We note that the Company is currently in discussions with Mount Sinai in regard to the payment obligation associated with a “Significant Transaction” following the Company becoming publicly traded on Nasdaq without undertaking a traditional initial public offering contemplated by that term. Current discussions may require the Company to make a payment to Mt. Sinai, or to provide Mount Sinai a senior note reflecting the obligation to make payment under the terms of the License Agreement. | |
3. | Running royalties. Mount Sinai is entitled to 1.5% to 5% of the net sales of our products covered by the license as a royalty, depending primarily on whether the product sales occurred in a country in which the patents licensed from Mount Sinai for such products are unexpired and valid. | |
4. | Sublicense fees. If Monogram sublicenses its rights under this agreement to another party, Mount Sinai is entitled to 15% - 60% of the income received by Monogram from party to which it sublicensed. The percentage Mount Sinai is entitled to receive is primarily determined by the timing of the sublicense grant by Monogram. If it is sublicensed prior to successful implementation of the product by Monogram, Mount Sinai will receive 60% - but if sublicensed after the first commercial sale by Monogram of its product, Mount Sinai is entitled to 15%. |
Pro-Dex Supply Agreement
On October 3, 2023, the Company entered into a supply agreement (the “Supply Agreement”) with Pro-Dex, Inc., a Colorado corporation (“Pro-Dex”). Richard L. Van Kirk is the Chief Executive Officer of Pro-Dex, Inc. and is a Director of Monogram.

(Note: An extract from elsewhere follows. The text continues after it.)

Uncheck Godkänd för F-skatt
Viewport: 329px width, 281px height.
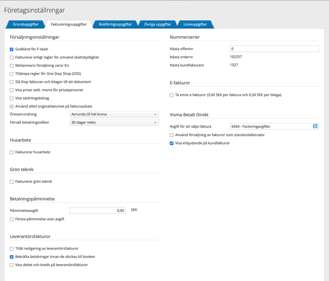[x=12, y=49]
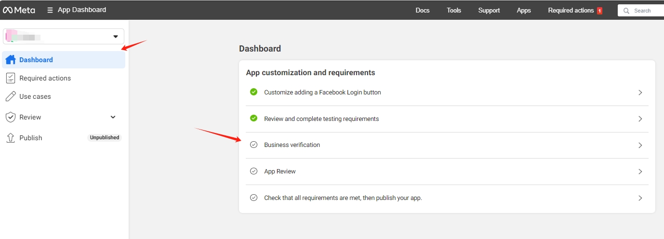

On December 20, 2018, the Company entered into a development and supply agreement with Pro-Dex, Inc., whereby Pro-Dex, Inc. and the Company agreed, subject to certain conditions, to negotiate and endeavor to enter into a future agreement through which Pro-Dex, Inc. would develop and supply end-effectors, gearing, and saws, and other surgical products to Monogram. The Supply Agreement represents the definitive agreement between Pro-Dex and the Company as a result of these negotiations.
Pursuant to the Supply Agreement, the Company and Pro-Dex agreed that, during the term of the Supply Agreement, the Company will exclusively purchase from Pro-Dex, and Pro-Dex will manufacture and sell to the Company, supply end-effectors, gearing, and saws, and other surgical products at purchase prices set forth in the Supply Agreement.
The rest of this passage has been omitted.